Return each of the entries below word for word, changing nothing.

(Records of locating words and elements)
— BEGIN —

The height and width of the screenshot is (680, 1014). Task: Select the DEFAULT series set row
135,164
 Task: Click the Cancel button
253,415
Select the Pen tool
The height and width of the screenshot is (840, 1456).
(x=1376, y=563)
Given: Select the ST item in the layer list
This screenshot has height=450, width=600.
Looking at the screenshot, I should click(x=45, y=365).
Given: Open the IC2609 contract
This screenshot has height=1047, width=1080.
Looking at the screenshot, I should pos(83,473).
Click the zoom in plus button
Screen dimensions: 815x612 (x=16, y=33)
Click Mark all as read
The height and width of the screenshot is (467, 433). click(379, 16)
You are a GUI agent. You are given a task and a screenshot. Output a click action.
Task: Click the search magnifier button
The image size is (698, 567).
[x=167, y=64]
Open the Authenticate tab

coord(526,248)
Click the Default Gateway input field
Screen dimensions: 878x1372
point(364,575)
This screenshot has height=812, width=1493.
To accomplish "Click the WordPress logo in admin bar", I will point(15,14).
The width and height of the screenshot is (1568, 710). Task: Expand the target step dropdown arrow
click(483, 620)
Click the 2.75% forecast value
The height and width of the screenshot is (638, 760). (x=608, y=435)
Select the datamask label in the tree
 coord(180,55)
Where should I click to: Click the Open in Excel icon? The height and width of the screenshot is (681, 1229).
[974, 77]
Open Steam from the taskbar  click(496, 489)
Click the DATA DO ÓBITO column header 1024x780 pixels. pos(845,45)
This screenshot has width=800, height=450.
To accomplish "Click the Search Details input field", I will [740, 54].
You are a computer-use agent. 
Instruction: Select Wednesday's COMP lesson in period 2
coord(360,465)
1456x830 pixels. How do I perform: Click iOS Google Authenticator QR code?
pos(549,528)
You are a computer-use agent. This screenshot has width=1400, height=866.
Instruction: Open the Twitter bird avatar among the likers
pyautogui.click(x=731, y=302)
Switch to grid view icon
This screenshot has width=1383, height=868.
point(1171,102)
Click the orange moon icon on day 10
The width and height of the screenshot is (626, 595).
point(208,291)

— END —

## ANSWER TO THE PROBLEM
The height and width of the screenshot is (680, 1014). Task: Select the DEFAULT series set row
135,164
 Task: Click the Cancel button
253,415
Select the Pen tool
The height and width of the screenshot is (840, 1456).
(x=1376, y=563)
Given: Select the ST item in the layer list
This screenshot has height=450, width=600.
Looking at the screenshot, I should click(x=45, y=365).
Given: Open the IC2609 contract
This screenshot has height=1047, width=1080.
Looking at the screenshot, I should pos(83,473).
Click the zoom in plus button
Screen dimensions: 815x612 (x=16, y=33)
Click Mark all as read
The height and width of the screenshot is (467, 433). click(379, 16)
You are a GUI agent. You are given a task and a screenshot. Output a click action.
Task: Click the search magnifier button
The image size is (698, 567).
[x=167, y=64]
Open the Authenticate tab

coord(526,248)
Click the Default Gateway input field
Screen dimensions: 878x1372
point(364,575)
This screenshot has height=812, width=1493.
To accomplish "Click the WordPress logo in admin bar", I will point(15,14).
The width and height of the screenshot is (1568, 710). Task: Expand the target step dropdown arrow
click(483, 620)
Click the 2.75% forecast value
The height and width of the screenshot is (638, 760). (x=608, y=435)
Select the datamask label in the tree
 coord(180,55)
Where should I click to: Click the Open in Excel icon? The height and width of the screenshot is (681, 1229).
[974, 77]
Open Steam from the taskbar  click(496, 489)
Click the DATA DO ÓBITO column header 1024x780 pixels. pos(845,45)
This screenshot has width=800, height=450.
To accomplish "Click the Search Details input field", I will [740, 54].
You are a computer-use agent. 
Instruction: Select Wednesday's COMP lesson in period 2
coord(360,465)
1456x830 pixels. How do I perform: Click iOS Google Authenticator QR code?
pos(549,528)
You are a computer-use agent. This screenshot has width=1400, height=866.
Instruction: Open the Twitter bird avatar among the likers
pyautogui.click(x=731, y=302)
Switch to grid view icon
This screenshot has width=1383, height=868.
point(1171,102)
Click the orange moon icon on day 10
The width and height of the screenshot is (626, 595).
point(208,291)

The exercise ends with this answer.